TASKS TO PERFORM:
A) Answer these about the SZNEP judgment excerpt, one line each:
(i) Which judge gave the judgment?
(ii) What is the file number?
(iii) Which firm acted as solicitors for the respondents?
B) Reproduce everything in the SZNEP judgment excerpt from "FEDERAL MAGISTRATES COURT" down to "error – application dismissed.", word for word.
C) List every case in the SZNEP judgment excerpt whose citation includes "FCAFC", giving each case name with that citation.

FEDERAL MAGISTRATES COURT OF AUSTRALIA

SZNEP & ANOR v MINISTER FOR IMMIGRATION & ANOR [2009] FMCA 300
MIGRATION – Review of Refugee Review Tribunal decision – non-appearance before the delegate and the Tribunal – no explanation for failure to attend – no failure to accord procedural fairness – no unreasonableness in Tribunal’s findings – no failure to take into account claims before the Tribunal – no jurisdictional error – application dismissed.
Migration Act 1958 (Cth), ss.426A, 422B, 425, 425A, 441A, 441C
Migration Regulations 1994 (Cth), reg.4.35D
Minister for Immigration and Multicultural Affairs v Lay Lat (2006) 151 FCR 214; [2006] FCAFC 61
SZCIJ v Minister for Immigration and Multicultural Affairs [2006] FCAFC 62
SZFDE v Minister for Immigration and Citizenship (2007) 237 ALR 64; [2007] HCA 35
SJSB v Minister for Immigration and Multicultural and Indigenous Affairs [2004] FCAFC 225
NAST v Minister for Immigration and Multicultural and Indigenous Affairs [2004] FCAFC 208
Minister for Immigration and Multicultural and Indigenous Affairs v VSAF of 2003 [2005] FCAFC 73
Minister for Immigration and Multicultural Affairs v SZFHC (2006) 150 FCR 439; [2006] FCAFC 73
SZEZI v Minister for Immigration and Multicultural and Indigenous Affairs [2005] FCA 11
Kopalapillai v Minister for Immigration and Multicultural Affairs (1998) 86 FCR 547
W148/00A v Minister for Immigration and Multicultural Affairs (2001) 185 ALR 703; [2001] FCA 679
Randhawa v Minister for Immigration and Ethnic Affairs (1994) 52 FCR 437
Re Minister for Immigration and Multicultural Affairs; Ex parte Applicant S20/2002 (2003) 77 ALJR 1165; [2003] HCA 30
Associated Provincial Picture Houses Ltd v Wednesbury Corporation [1948] 1 KB 223
NAVX v Minister for Immigration and Multicultural and Indigenous Affairs [2004] FCAFC 287
SZEGZ v Minister for Immigration and Multicultural Affairs [2005] FCA 999
First Applicant: SZNEP
Second Applicant: SZNKL
First Respondent: MINISTER FOR IMMIGRATION & CITIZENSHIP
Second Respondent: REFUGEE REVIEW TRIBUNAL
File Number: SYG 194 of 2009
Judgment of: Nicholls FM
Hearing date: 6 April 2009
Date of Last Submission: 6 April 2009
Delivered at: Sydney
Delivered on: 6 April 2009

REPRESENTATION

Appearance for the Applicants: In person
Solicitors for the Applicants: In person
Appearance for the Respondents: Ms E Baggett
Solicitors for the Respondents: DLA Phillips Fox

ORDERS

  1. The applicant’s wife be joined as a party to these proceedings.

GIVEN MATERIAL:
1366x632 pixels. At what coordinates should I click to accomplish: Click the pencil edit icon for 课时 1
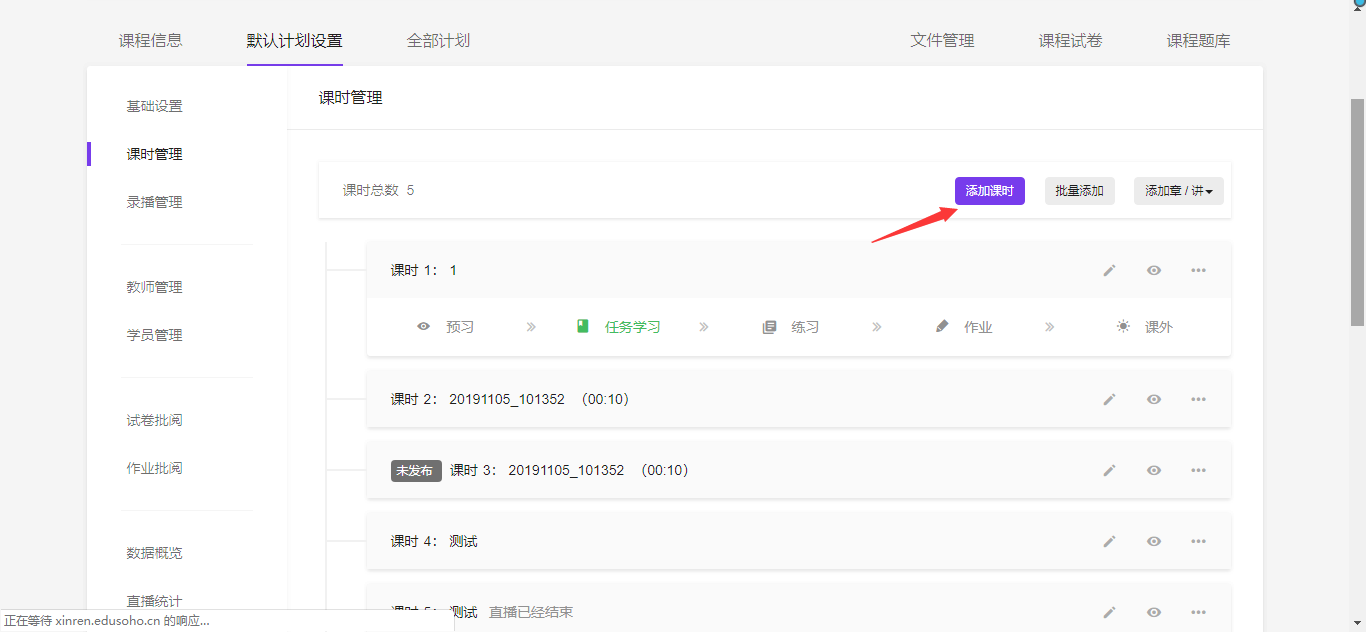point(1109,270)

THE ANSWERS:
A)
(i) Nicholls FM
(ii) SYG 194 of 2009
(iii) DLA Phillips Fox

B)
FEDERAL MAGISTRATES COURT OF AUSTRALIA

SZNEP & ANOR v MINISTER FOR IMMIGRATION & ANOR [2009] FMCA 300
MIGRATION – Review of Refugee Review Tribunal decision – non-appearance before the delegate and the Tribunal – no explanation for failure to attend – no failure to accord procedural fairness – no unreasonableness in Tribunal’s findings – no failure to take into account claims before the Tribunal – no jurisdictional error – application dismissed.

C)
- Minister for Immigration and Multicultural Affairs v Lay Lat [2006] FCAFC 61
- SZCIJ v Minister for Immigration and Multicultural Affairs [2006] FCAFC 62
- SJSB v Minister for Immigration and Multicultural and Indigenous Affairs [2004] FCAFC 225
- NAST v Minister for Immigration and Multicultural and Indigenous Affairs [2004] FCAFC 208
- Minister for Immigration and Multicultural and Indigenous Affairs v VSAF of 2003 [2005] FCAFC 73
- Minister for Immigration and Multicultural Affairs v SZFHC [2006] FCAFC 73
- NAVX v Minister for Immigration and Multicultural and Indigenous Affairs [2004] FCAFC 287